Mi sono svegliato agitato e con un attacco d'asma, come se qualcosa mi fosse strappata dal petto. Io non sono asmatico, ma ogni tanto mi accade e sento dentro di me come un avvertimento, un sobbalzo che mi spinge a reagire. Questa mattina ho sentito nel mio petto il vero significato di "portare la croce", che non è solo gioia, ma anche molto dolore, sia fisico che spirituale.
Io non sono degno, nemmeno sono il più indicato per dire ai miei fratelli e agli amici con i quali percorro questo sentiero accanto a Giorgio, il significato di "portare la propria croce", che è molto più profondo di quanto si possa immaginare, per questo motivo queste parole rimangono soltanto una mia riflessione su quello che io devo fare, anche senza capirne il perché.
Immaginiamo in questi giorni di dicembre, quasi all’inizio del 2011, che siamo in grado di caricare sulle nostre spalle quella croce pesante che caricò su di sé il nostro Maestro Gesù Cristo. Cerchiamo di sentire il suo peso e come fanno male la schiena, le gambe, le braccia, la pelle, come il nostro cuore si sforza per pompare il sangue, come l'acqua del nostro corpo si perde attraverso il sudore e ci si  sente sopraffare da un calore intenso fino al punto che non si è più in grado di camminare. Allora, a quel punto, alziamo lo sguardo perché forse possiamo vedere Lui, con il Suo dolore, la Sua sofferenza, chiedendoci di comprendere il significato di "portare la propria croce".

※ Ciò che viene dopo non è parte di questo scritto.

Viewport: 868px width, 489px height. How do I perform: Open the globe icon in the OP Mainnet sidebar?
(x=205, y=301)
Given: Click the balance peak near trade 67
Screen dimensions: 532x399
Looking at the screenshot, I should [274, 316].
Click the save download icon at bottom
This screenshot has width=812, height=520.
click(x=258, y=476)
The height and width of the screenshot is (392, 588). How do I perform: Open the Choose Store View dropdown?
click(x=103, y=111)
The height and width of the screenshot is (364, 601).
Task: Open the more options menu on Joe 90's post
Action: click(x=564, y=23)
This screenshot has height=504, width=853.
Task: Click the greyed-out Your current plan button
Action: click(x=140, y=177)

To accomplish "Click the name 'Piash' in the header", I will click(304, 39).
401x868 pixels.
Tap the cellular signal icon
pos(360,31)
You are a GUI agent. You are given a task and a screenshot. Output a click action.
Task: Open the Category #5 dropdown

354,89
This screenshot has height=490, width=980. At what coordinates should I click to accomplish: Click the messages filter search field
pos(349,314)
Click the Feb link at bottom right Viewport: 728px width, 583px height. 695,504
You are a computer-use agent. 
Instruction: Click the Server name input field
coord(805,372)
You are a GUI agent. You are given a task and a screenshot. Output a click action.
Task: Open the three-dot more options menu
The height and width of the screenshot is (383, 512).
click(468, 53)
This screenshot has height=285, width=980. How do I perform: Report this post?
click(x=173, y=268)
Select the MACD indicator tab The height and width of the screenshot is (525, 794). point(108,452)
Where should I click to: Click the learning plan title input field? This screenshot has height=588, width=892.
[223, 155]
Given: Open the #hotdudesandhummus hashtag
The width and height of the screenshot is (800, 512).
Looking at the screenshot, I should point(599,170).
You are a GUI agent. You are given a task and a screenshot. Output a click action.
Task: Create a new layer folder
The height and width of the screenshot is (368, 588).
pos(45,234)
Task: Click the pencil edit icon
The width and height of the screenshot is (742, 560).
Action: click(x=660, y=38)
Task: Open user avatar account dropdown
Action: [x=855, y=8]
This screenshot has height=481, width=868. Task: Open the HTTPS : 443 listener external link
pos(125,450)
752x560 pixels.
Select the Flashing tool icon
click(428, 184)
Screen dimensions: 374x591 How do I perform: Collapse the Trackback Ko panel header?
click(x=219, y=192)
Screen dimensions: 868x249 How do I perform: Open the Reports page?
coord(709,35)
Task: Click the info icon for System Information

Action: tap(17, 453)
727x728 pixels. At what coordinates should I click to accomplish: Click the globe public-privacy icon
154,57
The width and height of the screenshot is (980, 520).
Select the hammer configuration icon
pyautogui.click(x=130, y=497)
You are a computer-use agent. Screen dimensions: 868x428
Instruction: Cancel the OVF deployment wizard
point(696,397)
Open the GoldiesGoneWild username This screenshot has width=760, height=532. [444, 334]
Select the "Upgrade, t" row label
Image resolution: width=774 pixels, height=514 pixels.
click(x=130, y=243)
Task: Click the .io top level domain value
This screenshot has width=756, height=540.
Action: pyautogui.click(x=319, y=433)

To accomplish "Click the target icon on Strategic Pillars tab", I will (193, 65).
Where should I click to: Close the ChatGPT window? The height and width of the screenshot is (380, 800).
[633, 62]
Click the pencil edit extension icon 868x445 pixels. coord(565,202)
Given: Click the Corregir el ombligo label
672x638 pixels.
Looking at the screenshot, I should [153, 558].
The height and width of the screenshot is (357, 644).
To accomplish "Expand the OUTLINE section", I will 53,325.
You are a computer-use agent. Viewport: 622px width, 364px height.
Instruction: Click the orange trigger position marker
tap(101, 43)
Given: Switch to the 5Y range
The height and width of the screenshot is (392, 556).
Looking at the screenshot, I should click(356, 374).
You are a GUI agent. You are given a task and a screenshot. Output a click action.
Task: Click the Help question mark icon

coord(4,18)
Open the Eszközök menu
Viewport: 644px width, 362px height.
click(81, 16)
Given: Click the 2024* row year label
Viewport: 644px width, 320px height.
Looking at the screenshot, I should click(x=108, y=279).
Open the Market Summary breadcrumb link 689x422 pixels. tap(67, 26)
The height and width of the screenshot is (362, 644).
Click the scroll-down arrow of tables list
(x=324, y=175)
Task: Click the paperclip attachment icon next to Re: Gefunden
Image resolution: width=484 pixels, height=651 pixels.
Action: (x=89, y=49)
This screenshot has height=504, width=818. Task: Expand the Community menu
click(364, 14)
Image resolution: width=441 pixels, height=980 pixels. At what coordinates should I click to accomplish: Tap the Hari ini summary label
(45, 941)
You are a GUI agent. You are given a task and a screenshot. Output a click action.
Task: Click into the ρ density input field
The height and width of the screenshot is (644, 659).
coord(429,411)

Quando vediamo che il sangue discende dal suo corpo mutilato, quando riusciamo a vedere che ha portato la Sua croce fino al sacrificio e ha dato la sua vita per noi, quando Lo vediamo chiudere gli occhi mentre sentiamo il nostro dolore, il nostro peso, la nostra croce sulla spalla, in quel momento ci rendiamo conto di essere vivi, e forse ancora immeritevoli.
Ma se siamo riusciti a portare la croce e a sentirne il dolore, guardandolo negli occhi possiamo dire che non abbiamo capito il significato di "portare la propria croce", ma che l’abbiamo caricata sulle nostre spalle e che ognuno di noi farà del suo meglio, secondo le proprie capacità, consapevoli dei nostri limiti.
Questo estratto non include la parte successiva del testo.